Мадам Аврора, артисты, драгун-«слуга» и драгун-«священник» с приподнятой рясой в панике бросились на лестницу, где из-за дыма уже не было видно ступенек.
— А вы что здесь забыли? — набросился капитан на юношу-актера, который ползал по полу и пытался что-то найти.
— Человек, которого вы застрелили…
— Я привел в исполнение приговор!
— Тот человек, падая, придавил доспехи Жанны д’Арк.
— Если вам хочется сгореть как Жанна д’Арк, то у вас есть прекрасная возможность.
— Нет, нет, я иду следом за вами.
На лестнице они догнали остальных. В дыму уже нельзя было разглядеть друг друга. Оступившись, Виалату едва не потерял равновесие.
— Хватайтесь за перила!
— Я наткнулся на что-то мягкое и, кажется, живое.

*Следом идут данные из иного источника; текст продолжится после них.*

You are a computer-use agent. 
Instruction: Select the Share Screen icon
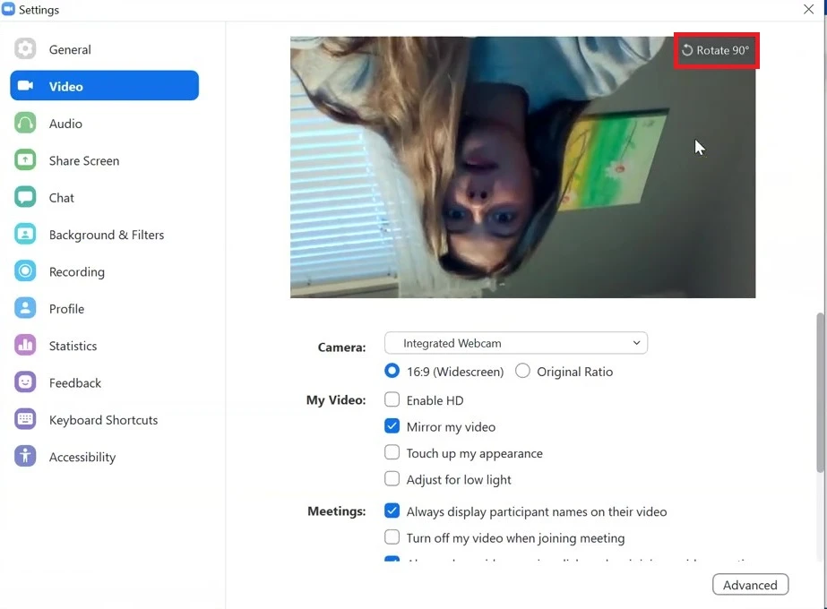pos(25,160)
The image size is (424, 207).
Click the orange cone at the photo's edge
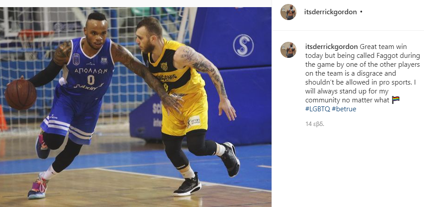(x=3, y=118)
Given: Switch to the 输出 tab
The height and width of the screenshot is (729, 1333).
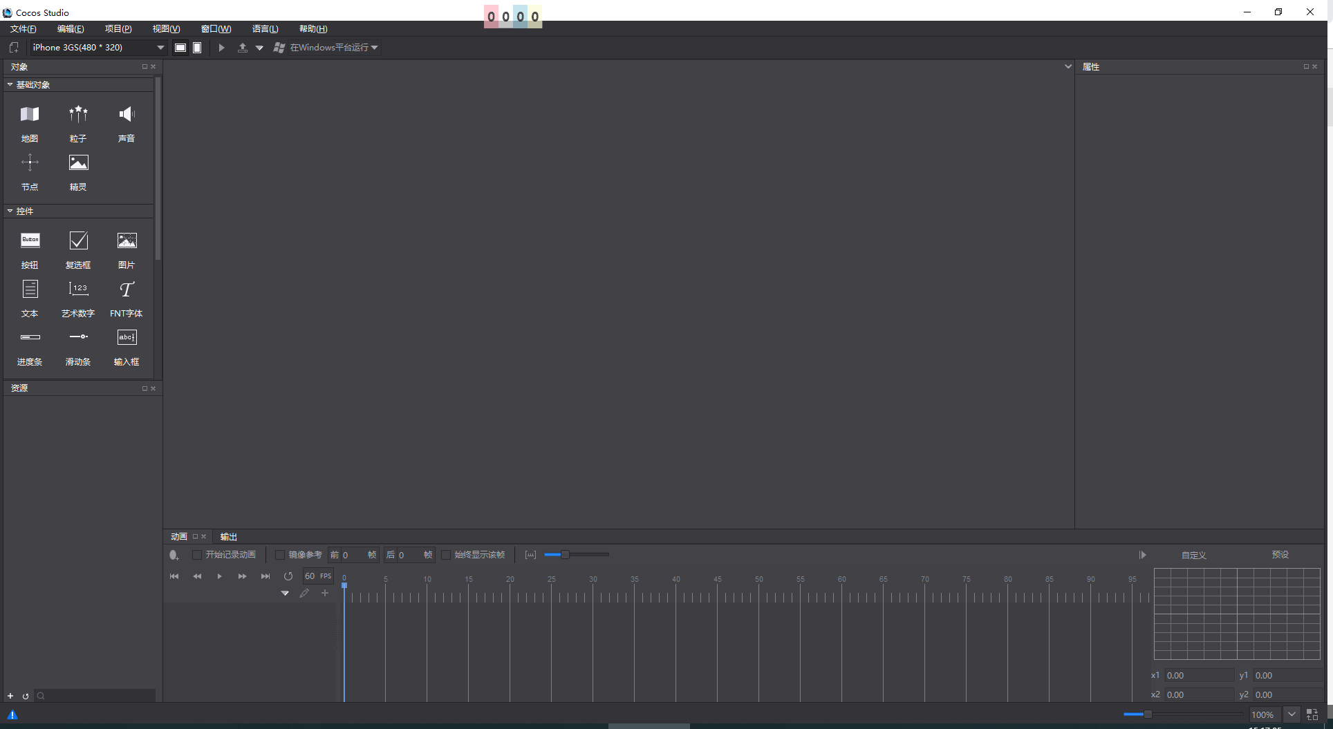Looking at the screenshot, I should pos(229,536).
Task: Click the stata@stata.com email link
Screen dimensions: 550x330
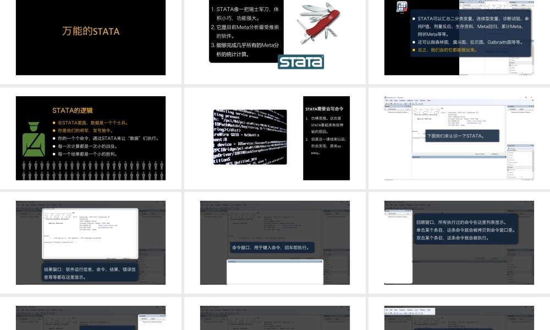Action: (475, 122)
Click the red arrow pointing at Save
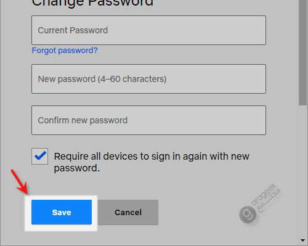Image resolution: width=308 pixels, height=246 pixels. (19, 182)
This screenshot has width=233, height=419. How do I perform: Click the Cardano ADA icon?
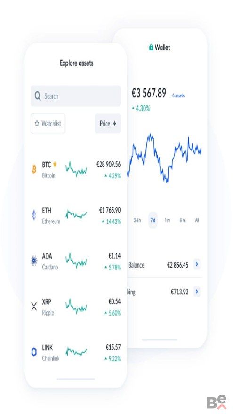point(34,261)
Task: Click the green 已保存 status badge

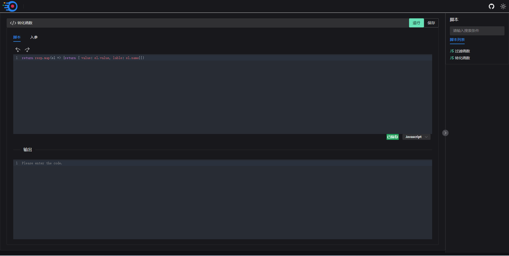Action: click(392, 137)
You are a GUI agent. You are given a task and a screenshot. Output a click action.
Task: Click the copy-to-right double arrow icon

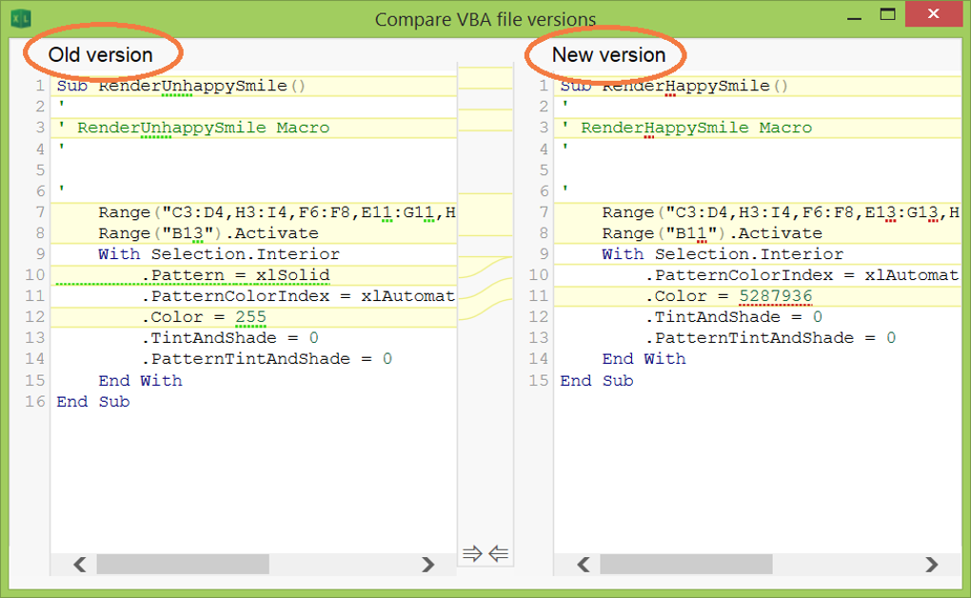pos(472,553)
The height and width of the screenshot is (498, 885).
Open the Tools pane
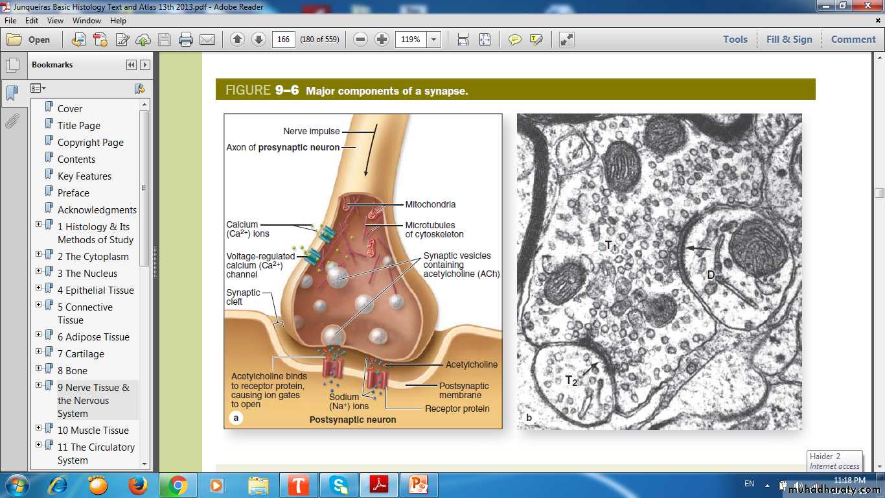pyautogui.click(x=735, y=40)
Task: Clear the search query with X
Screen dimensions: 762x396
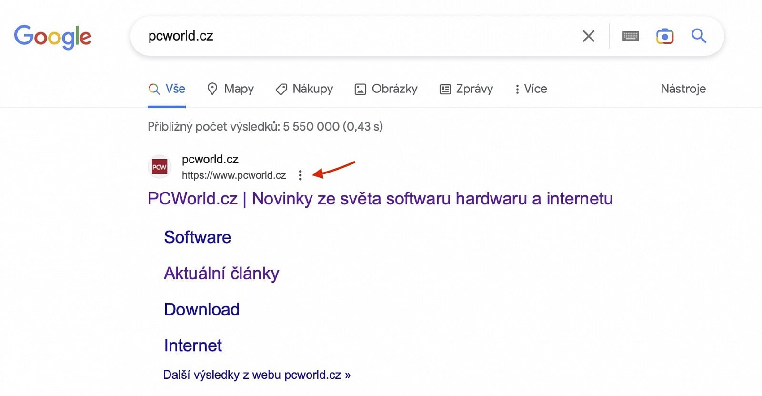Action: tap(588, 36)
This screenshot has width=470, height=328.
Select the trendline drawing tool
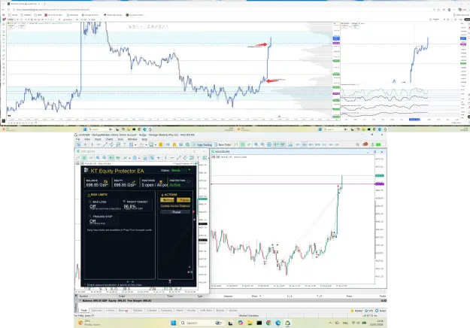click(105, 144)
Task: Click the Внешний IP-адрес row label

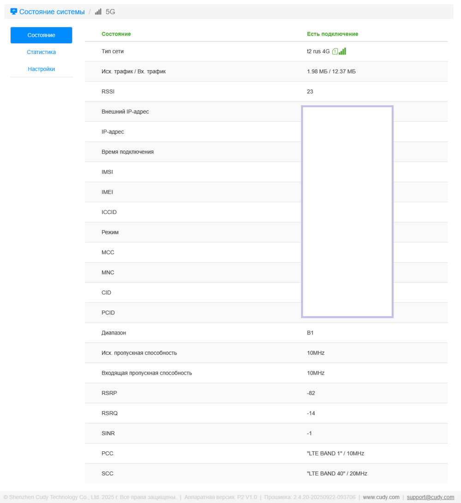Action: [125, 112]
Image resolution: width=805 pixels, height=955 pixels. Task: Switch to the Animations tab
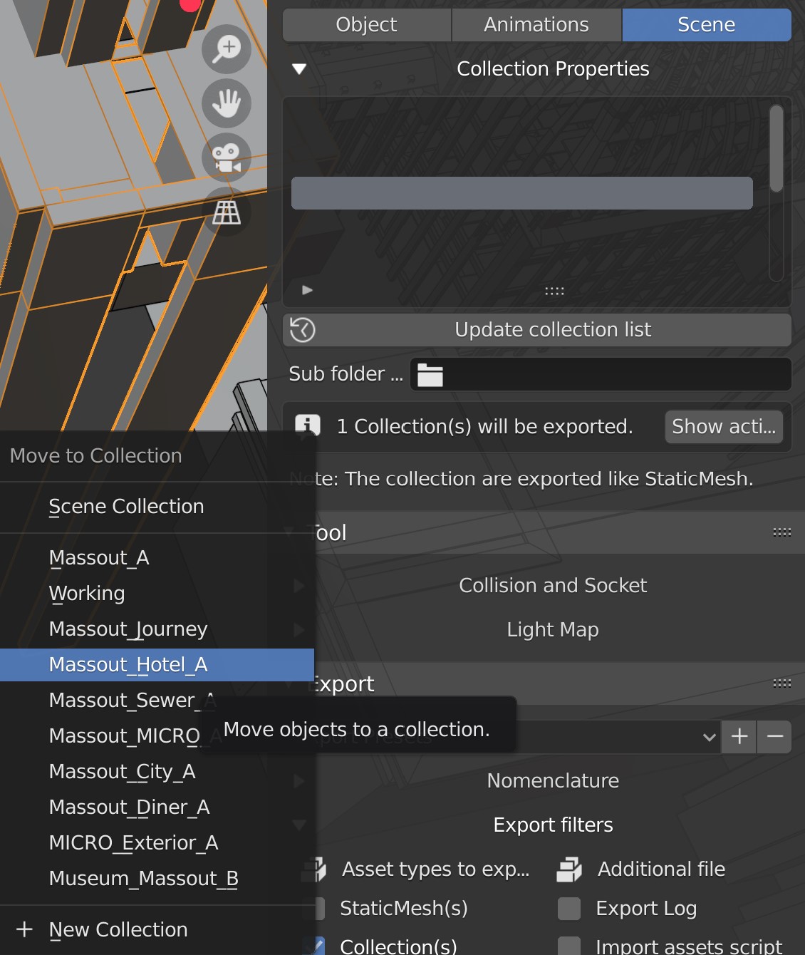tap(536, 24)
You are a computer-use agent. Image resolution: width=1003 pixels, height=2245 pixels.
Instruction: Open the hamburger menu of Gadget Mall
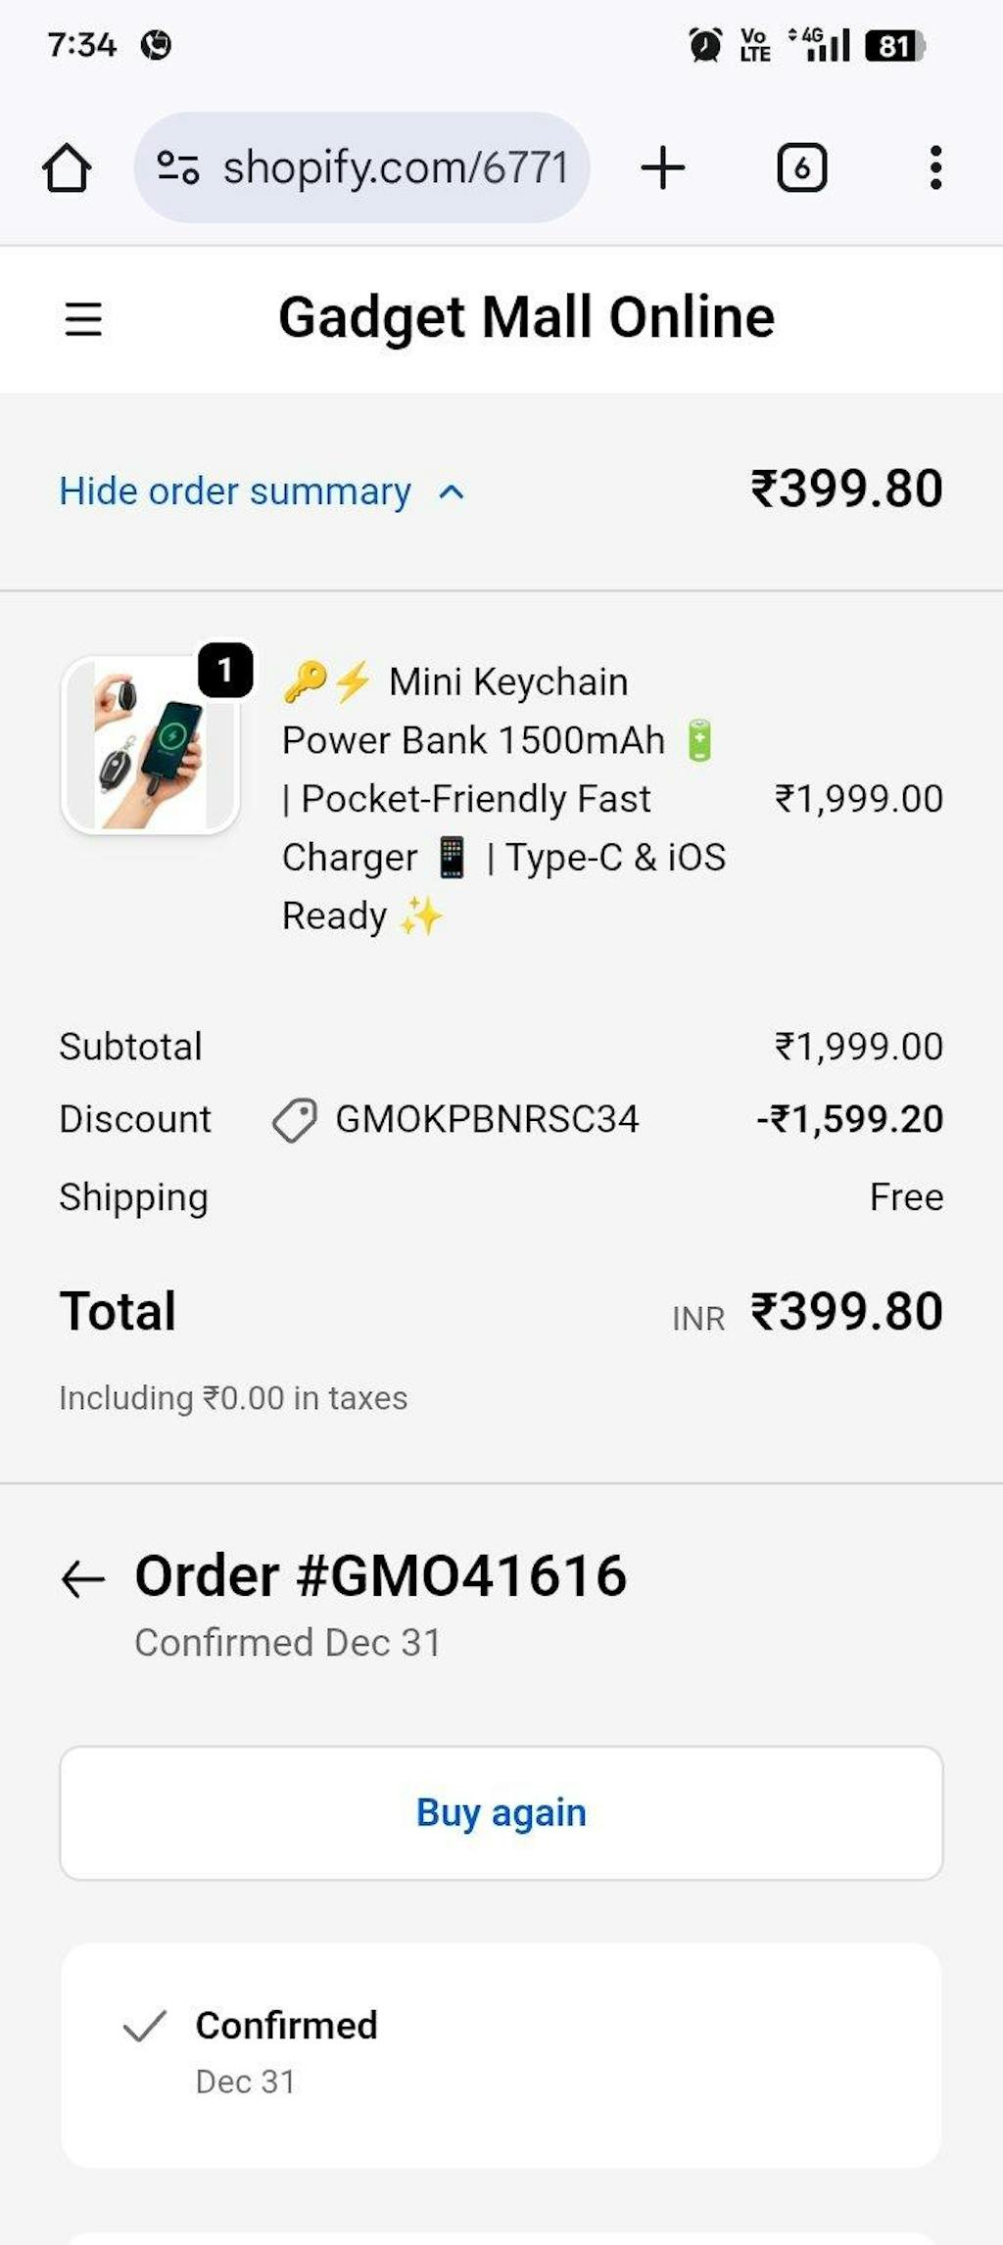(83, 319)
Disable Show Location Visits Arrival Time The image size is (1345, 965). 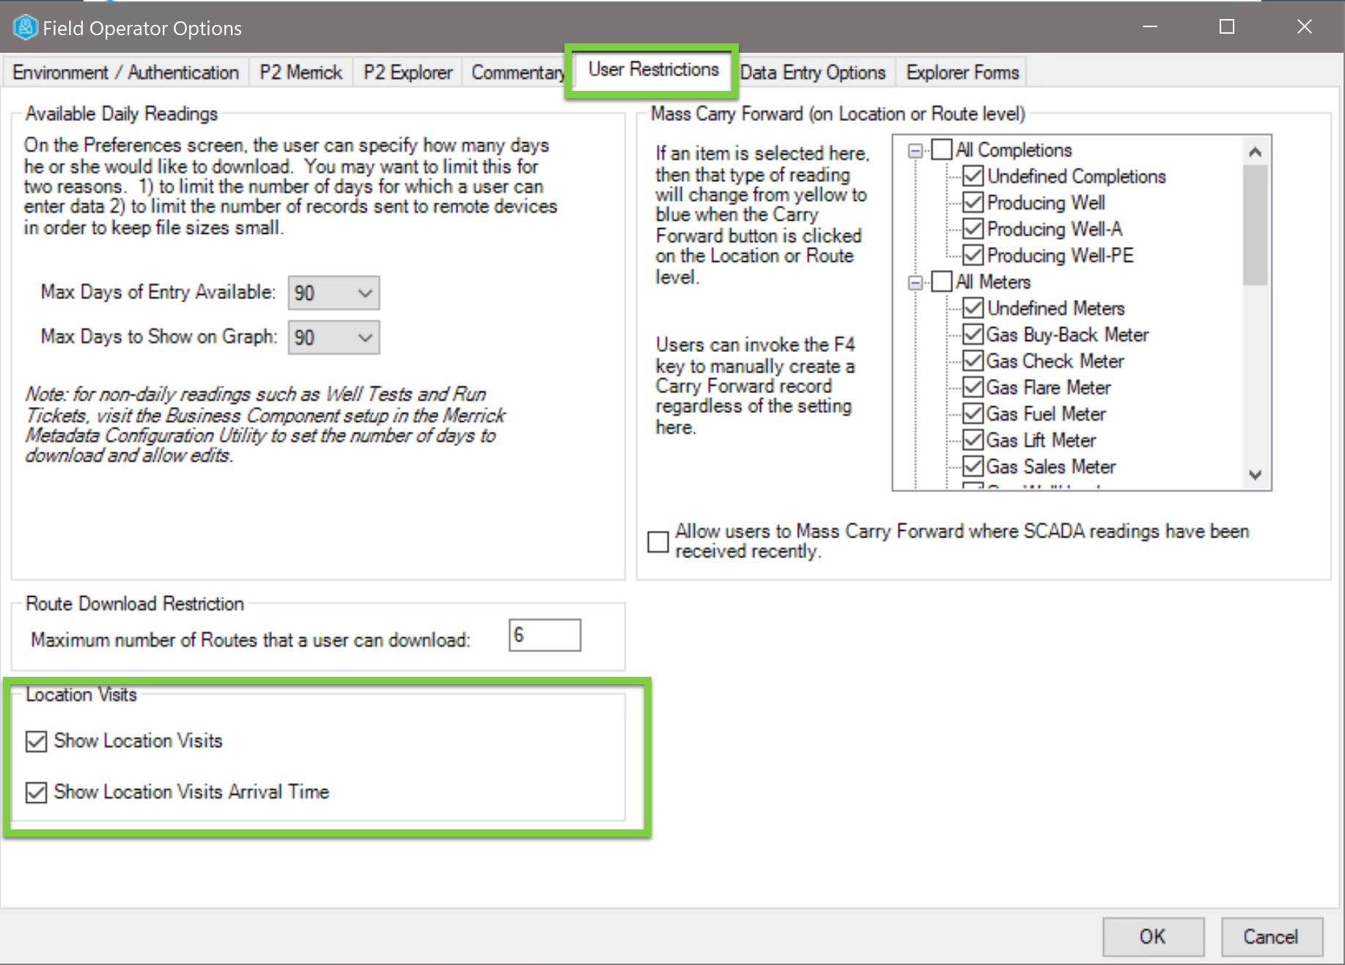(36, 793)
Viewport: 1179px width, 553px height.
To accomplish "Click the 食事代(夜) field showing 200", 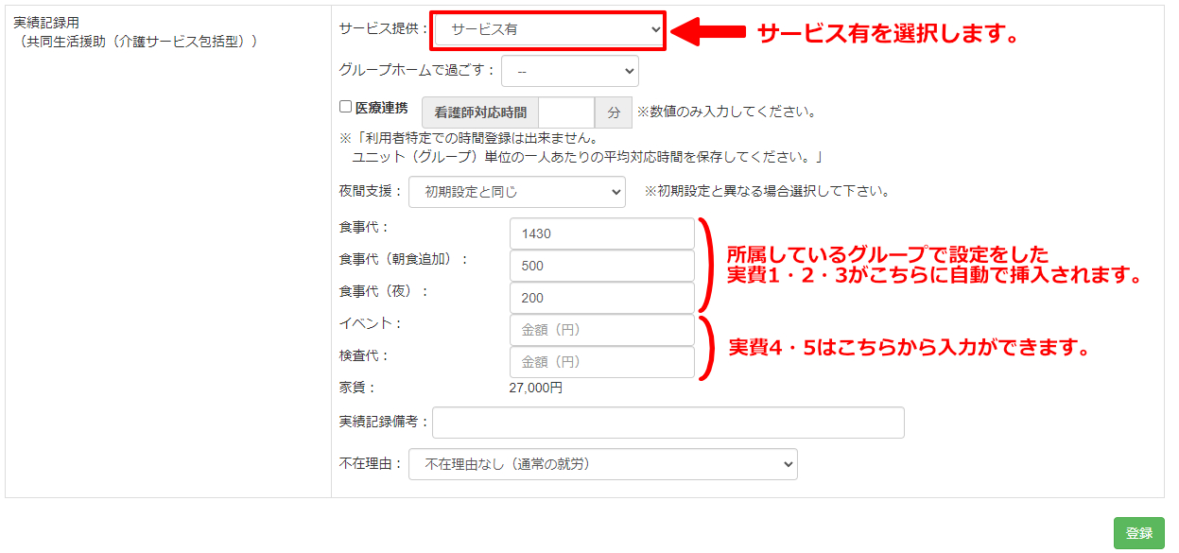I will (601, 298).
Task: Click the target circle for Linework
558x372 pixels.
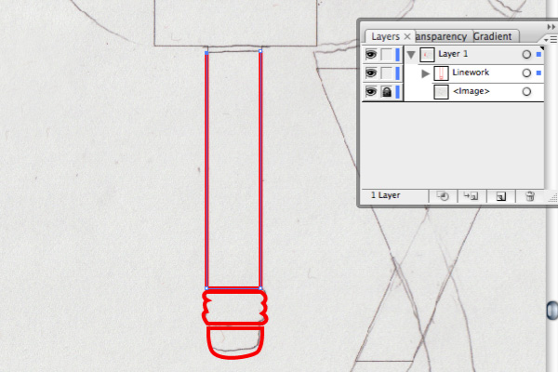Action: coord(526,73)
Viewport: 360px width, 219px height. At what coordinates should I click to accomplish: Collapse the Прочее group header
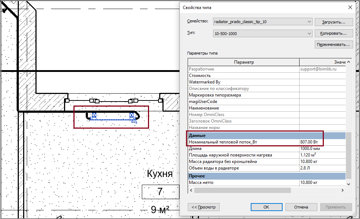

Д’Эрбини нагнулся и на ощупь стал шарить пальцами по полу. Нащупав тело, он рывком поднял его. Это был пьяный, задыхающийся Майяр. Капитан одной рукой взвалил на плечо тяжелое тело и потащил вниз. Дым выедал глаза, люди кашляли от удушья и прикрывали рот и нос кто платком, кто шарфом, кто просто рукавом.
Из комнаты графа вышел Полен с дорожной сумкой в руке. За ним, закрутившись в скатерти, брели Катрин и Орнелла. Они терли покрасневшие глаза и давились от кашля.
— Быстрее! — закричал бесстрашный д’Эрбини, обнаружив, что на первом этаже дверь уже объята пламенем. — Быстрее! Быстрее! — повторял он, и люди устремились в переднюю к выходу.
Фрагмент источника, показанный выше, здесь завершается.